Feeling like you made a difference at the end of the day
  • I felt this most during my gen surg rotation, such as days when I assisted on a hemicolectomy for colon cancer, or even repairing a giant hernia that was making life very painful. I also felt this during IM, when I was able to spend time talking to the patient and give them the time of day they needed.
Thinking through a differential diagnosis
  • I liked this about IM. I haven't had neurology yet but I think I will enjoy how cerebral it is, and how much thinking is involved.
Having meaningful conversations with (adult) patients
  • Like mentioned above, this was definitely important for me, and I'm struggling to find a way to incorporate longitudinal patient relationships with my desire for the OR.

Dislikes:
Lack of variety/diversity of what you do day to day
  • While I liked gen surg, if I only did hernias and cholecystectomies I can imagine it getting very dull fast
Being more of a secretary/manager than a doctor
  • The endless paperwork in IM was a nightmare. I know paperwork is a problem in every specialty but it was a big turn-off. Such a big chunk of the day for the resident was doing paperwork and contacting outside hospitals for paperwork.
Consulting everyone else
  • I know teamwork is a good idea, but one thing that was frustrating on IM was consulting every other specialty even for routine IM things. When I was on a cardiology elective, the general cardiology team even consulted the heart failure team for some patients. The endless consulting and just writing down the consulting team's plan in your plan was not intellectually stimulating. I like actually "owning" the plan for your own patient if that makes sense.
Not having enough time to *truly* talk to patients
  • I know time constraints are present in all specialties, but I felt this most in ophtho. When you have to get out of the room in <10 minutes, it leaves no time for connecting with the patient. There were times when the patient wanted to discuss something more, like their fears of undergoing surgery, but was not given a chance to do so.
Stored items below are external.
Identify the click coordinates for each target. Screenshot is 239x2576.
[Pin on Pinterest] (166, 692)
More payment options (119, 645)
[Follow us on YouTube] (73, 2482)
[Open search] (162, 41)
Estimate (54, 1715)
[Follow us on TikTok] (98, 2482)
Tl;dr: like operating, like connecting to patients, like thinking, like "owning" a plan for your patients, and I thrive on variety. Not sure if I'm willing to sacrifice any one of those things for the sake of the others, but I think the two I am least wiling to sacrifice are variety and connecting to patients.

I'm thinking: ENT, neurology, IM, or general surgery at this point (obviously these are all a bit different).

Any advice?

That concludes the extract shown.